Com idades entre 9 e 12 anos, esses garotos (somente dois deles brancos) foram entregues a Oswaldo em 1933 e 1934, após decisão judicial.
Todos haviam sido abandonados no orfanato católico Educandário Romão de Mattos Duarte, no Rio, e foram retirados de lá por Oswaldo com a promessa de terem uma vida melhor, segundo Aloysio Silva, 89, o “menino número 23″ da lista de 50.
“Era uma vida diferente da prometida. Era castigo por tudo, trabalhava muito, até de fazer a mão sangrar”, conta Aloysio, o número 23.
Quero saber da minha mãe, pai e irmãos antes de morrer. É muito triste ficar velho sem saber quem é nossa família.
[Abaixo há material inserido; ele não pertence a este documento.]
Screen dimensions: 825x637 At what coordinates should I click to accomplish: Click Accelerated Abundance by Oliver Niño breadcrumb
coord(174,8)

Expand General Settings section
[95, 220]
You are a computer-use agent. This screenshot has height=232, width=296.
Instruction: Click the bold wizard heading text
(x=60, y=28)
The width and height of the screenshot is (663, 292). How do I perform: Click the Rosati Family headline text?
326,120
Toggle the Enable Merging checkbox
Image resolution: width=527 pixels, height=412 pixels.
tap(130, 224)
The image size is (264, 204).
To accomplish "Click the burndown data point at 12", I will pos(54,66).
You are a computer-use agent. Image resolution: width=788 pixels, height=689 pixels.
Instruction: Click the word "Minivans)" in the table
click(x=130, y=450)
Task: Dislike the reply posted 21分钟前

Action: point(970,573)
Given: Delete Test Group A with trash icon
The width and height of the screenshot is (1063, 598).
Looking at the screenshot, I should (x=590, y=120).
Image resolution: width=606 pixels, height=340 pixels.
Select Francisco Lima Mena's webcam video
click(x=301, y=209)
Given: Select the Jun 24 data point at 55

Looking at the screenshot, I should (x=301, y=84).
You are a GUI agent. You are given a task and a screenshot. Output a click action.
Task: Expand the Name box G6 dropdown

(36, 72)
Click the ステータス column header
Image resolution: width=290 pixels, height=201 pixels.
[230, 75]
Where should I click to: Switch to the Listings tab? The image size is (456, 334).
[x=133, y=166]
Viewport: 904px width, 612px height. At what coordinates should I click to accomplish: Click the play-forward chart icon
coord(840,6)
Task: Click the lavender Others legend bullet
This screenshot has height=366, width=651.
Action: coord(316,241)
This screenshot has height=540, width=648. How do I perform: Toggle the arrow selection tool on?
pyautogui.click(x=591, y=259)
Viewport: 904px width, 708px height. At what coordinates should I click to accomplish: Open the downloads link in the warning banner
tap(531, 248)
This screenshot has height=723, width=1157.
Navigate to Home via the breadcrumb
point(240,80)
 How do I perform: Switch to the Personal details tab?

Como não conheci ninguém, sou assim meio revoltado. Dá um negócio assim…Uma revolta danada daquela vida na fazenda.
Dessa forma, Aloysio Silva, 89, pai de sete filhos e morador de Campina do Monte Alegre (SP), reage sobre os quase dez anos vividos na Fazenda Santa Albertina.
Silva foi transferido do Educandário Romão de Mattos Duarte, no Rio, para a Santa Albertina em 1933. Lá, por dez anos, deixou de ser Aloysio para ser o “23″.
Aloysio Silva foi uma das 50 crianças trazidas para trabalhar na fazenda, todas atendiam por números e não pelos nomes, Aloysio era o número 23 - Carlos Cecconello/FolhapressAloysio Silva foi uma das 50 crianças trazidas para trabalhar na fazenda, todas atendiam por números e não pelos nomes, Aloysio era o número 23.
“Os bichos tinham documento e nome na fazenda. E nós éramos tudo número, como se nós fôssemos gado”, diz ele. “O cumprimento na fazenda era sempre ‘Heil Hitler’ ou ‘Anauê’ [saudação dos integralistas], mas a gente nem sabia o que era esse negócio de nazismo.”
Segundo os documentos do orfanato, Silva foi abandonado pela mãe, Maria Augusta da Silva, quando tinha três anos. O local era conhecido como “Casa da Roda”: do lado de fora, familiares colocavam bebês e crianças em uma portinhola que girava até as freiras, do lado de dentro.
Além do nome da mãe, Silva também sabe o de uma irmã, Judith, mas nunca conseguiu localizá-las. “A família vivia ali por onde hoje é o aterro do Flamengo. Só sei disso, mas queria achar alguém.”
Na fazenda, Silva se notabilizou por ser um corajoso “domador de bois, cavalos e burros bravos” e como um dos melhores jogadores de futebol do time dos Rocha Miranda.
A vida na fazenda era sofrida demais. Tinha castigo por tudo. (…) As traquinagens de moleque sempre terminavam com castigo. Era no silo [tanque de armazenamento de cereais] que eles deixavam a gente, como se fosse cadeia“, relembra. “A palmatória tinha uns buracos. Quando batia na mão da gente, sugava tudo. Doía muito.